Ages 6^-8. When the threat of war (in an unnamed country, but Rosenberg dedicates the book in part to the people of Lebanon) drives young Iskander and his family from their hillside home to a farm in America, his grandfather eases his homesickness by taking him into the woods and sitting with him until he finds a silence like the beloved mountain silence he left behind. Except for one fiery spread, and another showing Iskander standing on an apartment balcony looking down to a busy American street, Soentpiet portrays a prosperous-looking family moving without much difficulty from one peaceful, sunny, bucolic setting to another; consequently, the war and the trauma of dislocation seem abstract, less immediate than the sadness on Iskander's downcast face.

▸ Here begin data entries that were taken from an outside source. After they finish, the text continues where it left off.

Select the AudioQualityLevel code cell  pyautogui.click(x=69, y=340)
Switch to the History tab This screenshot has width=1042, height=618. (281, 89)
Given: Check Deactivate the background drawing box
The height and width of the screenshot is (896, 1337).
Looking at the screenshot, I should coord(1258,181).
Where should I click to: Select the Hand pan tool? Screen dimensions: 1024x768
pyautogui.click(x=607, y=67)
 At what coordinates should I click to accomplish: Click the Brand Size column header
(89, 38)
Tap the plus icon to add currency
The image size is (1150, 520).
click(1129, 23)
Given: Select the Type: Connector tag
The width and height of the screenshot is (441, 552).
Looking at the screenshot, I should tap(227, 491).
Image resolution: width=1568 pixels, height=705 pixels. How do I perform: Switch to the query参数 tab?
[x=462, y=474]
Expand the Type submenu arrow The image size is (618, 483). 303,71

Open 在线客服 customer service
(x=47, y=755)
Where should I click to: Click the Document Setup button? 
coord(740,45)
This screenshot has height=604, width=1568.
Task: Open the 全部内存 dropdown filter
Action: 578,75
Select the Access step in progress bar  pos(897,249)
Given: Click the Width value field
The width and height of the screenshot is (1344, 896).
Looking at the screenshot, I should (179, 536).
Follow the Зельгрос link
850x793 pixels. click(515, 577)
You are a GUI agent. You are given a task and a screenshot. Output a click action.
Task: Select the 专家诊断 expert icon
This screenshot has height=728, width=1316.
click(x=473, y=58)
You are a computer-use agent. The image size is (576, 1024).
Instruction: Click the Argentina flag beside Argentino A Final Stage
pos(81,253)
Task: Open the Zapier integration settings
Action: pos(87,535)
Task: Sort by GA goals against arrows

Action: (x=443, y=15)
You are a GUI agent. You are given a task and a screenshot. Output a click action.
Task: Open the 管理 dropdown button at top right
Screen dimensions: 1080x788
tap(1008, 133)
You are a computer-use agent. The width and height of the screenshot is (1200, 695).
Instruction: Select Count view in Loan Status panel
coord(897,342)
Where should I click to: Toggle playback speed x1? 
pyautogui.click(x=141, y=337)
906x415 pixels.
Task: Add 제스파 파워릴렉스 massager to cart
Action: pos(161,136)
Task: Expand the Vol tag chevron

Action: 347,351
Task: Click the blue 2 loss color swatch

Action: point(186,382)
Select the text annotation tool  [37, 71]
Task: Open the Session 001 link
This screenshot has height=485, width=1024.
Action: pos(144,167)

This makes a less emotionally intense story than Florence Parry Heide's Sami and the Time of the Troubles (1992), with its heartrending portrayal of children living in the very midst of destruction, but Iskander's feelings are certainly valid--and shared by refugees from violence the world over. --John Peters

Publisher's Weekly Review

This portentous picture book about a child exiled by war gets tripped up by its pacing. While the book's opening sounds like a fairy tale ("Once there was a boy named Iskander who lived in a land so sweet, so beautiful, some people called it paradise"), with the turn of a page ("Then war broke out"), the peaceful family picnic scene is abruptly transformed into barricade explosions and street fighting, and the next spread shows Iskander and his family packing up to leave their farm. The balance of the book takes place in America, where everyone tries to console the homesick boy, but only his understanding grandfather knows that the peaceful woods alone can comfort Iskander. More than the text, it is Soentpiet's (More Than Anything Else) portraits of lined faces and the sunlit countryside that lend the book its emotional appeal. Unfortunately, both Rosenberg's (Monster Mama) text and the artwork muddy the title metaphor. Although the reader is told that Iskander's initial paradise was "changed" as "the fighting went on," the family departs from a peaceful farm where Iskander can still hear "the silence high up in the mountains." Iskander's desire for pre-war "silence" in his own war-torn country seems too subtle for the grasp of most young readers who may wonder why he is not happy with his peaceful new land, or what the silence in the mountains represents. Ages 5-9. (Mar.) (c) Copyright PWxyz, LLC. All rights reserved

School Library Journal Review

Gr 1-4-Watercolors full of vivid reds, blues, and yellows flow across the pages of this book about a boy whose family leaves their beautiful mountain home when war erupts. Coming to America, they eventually settle on a prosperous farm where everyone adapts except for Iskander, who misses the silence of the mountains. Though all of the adults try to help him adjust, only his grandfather understands the nature of his homesickness and is able to show him what this new land has to offer. Yet, Iskander's story lacks intensity. Readers know only what he is feeling, and in the illustrations, the rest of the family radiates happiness and contentment even in the worst of times. While the paintings mirror the boy's limited understanding of the situation, the happy faces bring a sense of unreality to the story. In addition, the resolution of Iskander's sadness is subtle and not entirely convincing. What does lend reality to the story is Soentpiet's depiction of the characters, who seem to be real people. Their homeland is revealed only when one notices that the book is dedicated in part to the people of Lebanon. By leaving Iskander's native land unstated, the author has emphasized the universal nature of a child's homesickness for a life and a place left behind.-Barbara Scotto, Michael Driscoll School, Brookline, MA (c) Copyright 2010. Library Journals LLC, a wholly owned subsidiary of Media Source, Inc. No redistribution permitted.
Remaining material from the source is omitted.